Goldman and Holzbaur suggest that the ability of the dynein-dynactin motor to move in both directions along the microtubule may provide the necessary maneuvering ability to allow for effective long distance transport.
Earlier this year, as reported in The Journal of Cell Biology, researchers in Holzbaur’s lab found that a mutation in dynactin leads to degeneration of motor neurons, the hallmark of motor neuron disease. This mutation decreases the efficiency of the dynein-dynactin motor in “taking out the trash” of the cell, and thus leads to the accumulation of misfolded proteins in the cell, which may in turn lead to the degeneration of the neuron.
Scientists are now finding that many other molecular motors are remarkably flexible in their behavior. In several further papers published in the Proceedings of the National Academy of Sciences and The EMBO Journal, Goldman and colleagues at the University of Illinois found that a “local delivery” motor, termed myosin V, moves cargo with a variable path short distances along another type of cellular track called actin. This flexibility could help myosin V navigate crowded regions of the cell where the actin filaments criss-cross and where other cellular components would otherwise pose an impediment to motion. Defects in myosin V function also result in neurological defects.

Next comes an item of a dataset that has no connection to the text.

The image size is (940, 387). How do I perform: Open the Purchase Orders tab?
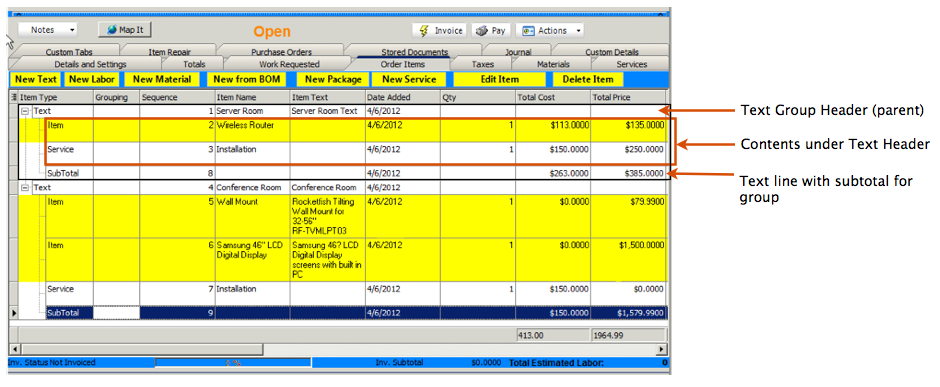[281, 52]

Most of these molecular motors are associated with specific diseases or developmental defects, so understanding the puzzling aspects of their behavior in detail is necessary for building nanotechnological machines that, for example, could replace defective motors. “The ultimate goal is to find ways to treat motor neuron disease as well as other diseases that involve cellular motors and also construct nano-scale machines based on these biological motors,” says Goldman.